Check out ‘Pearl’, A Beautiful 360-degree Short Film, Because We Have Those Now


It really boggles my mind sometimes how quickly technology is moving these days. Commercially available virtual reality is available now, though still pretty pricey. Computers that just a decade ago would have cost an arm and a leg are now small enough to fit on your pocket. It’s wild, and kind of scary. If I sound like an old fogey, don’t worry. You’ll get there. Eventually everyone does. I mean, just look at 360-degree video. With just a smartphone, you can basically have a tiny virtual-reality experience, and the technology has become easy enough to handle that it’s begun to find its way into the hands of filmmakers and artists, instead of just advertisers, and the results are pretty sweet. Just look at Pearl, a 360 degree short by Disney animator Patrick Osborne, if you still doubt it.

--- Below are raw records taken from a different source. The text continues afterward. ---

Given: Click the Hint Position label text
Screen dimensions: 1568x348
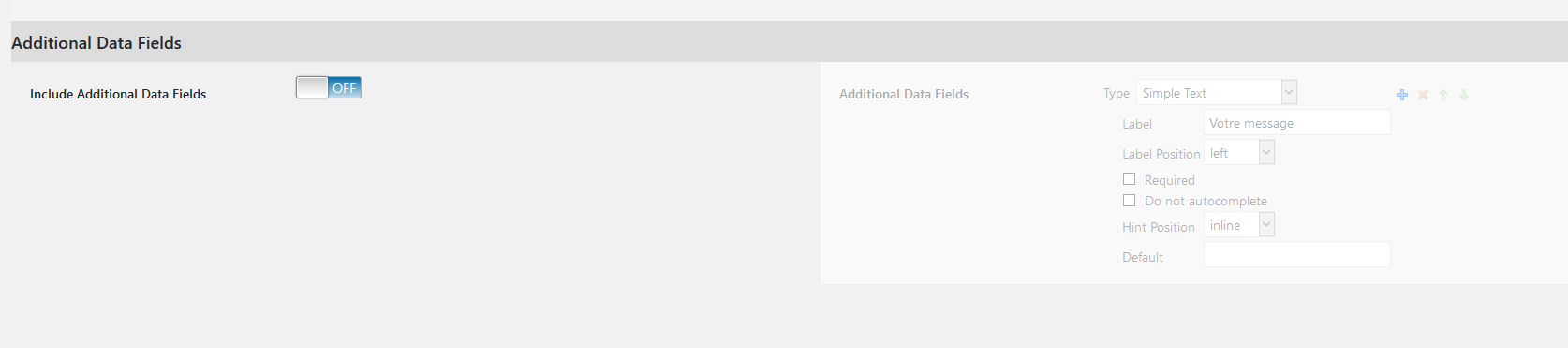Looking at the screenshot, I should (x=1159, y=227).
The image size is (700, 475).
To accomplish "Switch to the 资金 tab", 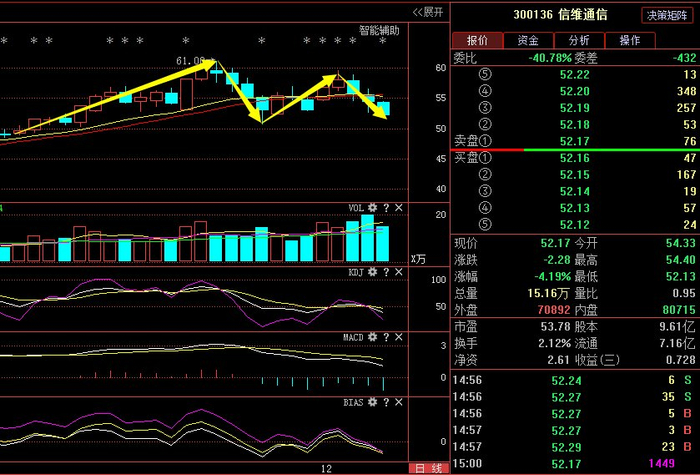I will click(527, 40).

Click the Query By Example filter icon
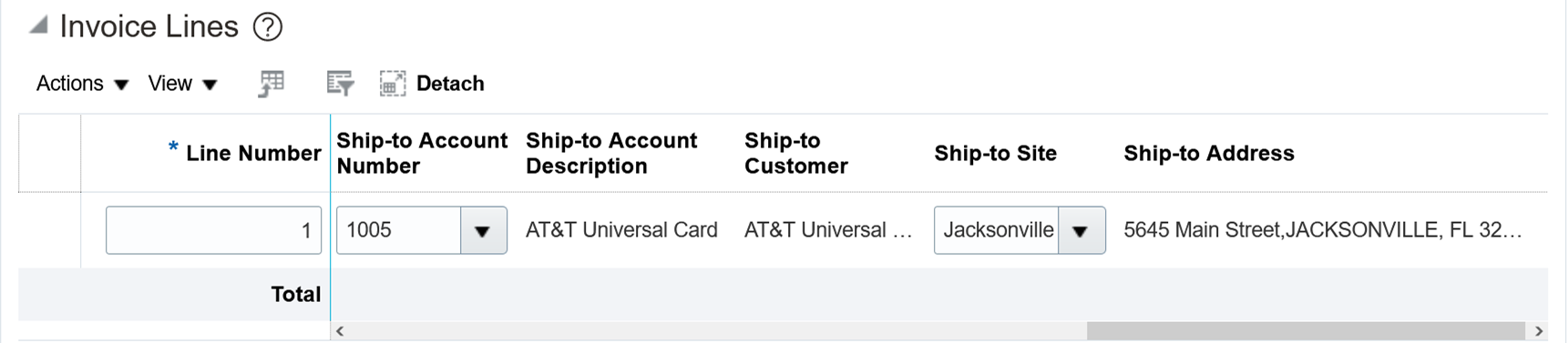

Pearl is set entirely in the car of a father daughter duo following their musical dreams, going cross-country and eventually settling down only to have the daughter pick up the dream again. It’s a great little short with some great animation and a lovely score by Alexis Harte and JJ Weisler. While it’s absolutely interesting and worthwhile as a short and a piece of art in and of itself, Pearl has also seemingly spurned on the discussion of whether or not VR shorts like this, and potentially fully VR films, are really the future of cinema. As Slashfilm’s Peter Sciretta brings up, shorts like this, which control in the hands of the viewer, can potentially undermine the intent of the filmmaker, who ideally should have absolute control over what the viewer sees and how they see it. But personally, I’m of a mind to say that control is never fully in the filmmaker’s hands. Is what the viewer sees and how ever totally under the filmmaker’s control? Two people can watch the same film and come away with totally different experiences, having latched on to different aspects of the film, even to the point of noticing different details. Total control from the filmmaker may not be as ironclad as we assume. I think if there’s any reason to be doubtful about this kind of tech, it’s that it raises some new problems when it comes to exhibition.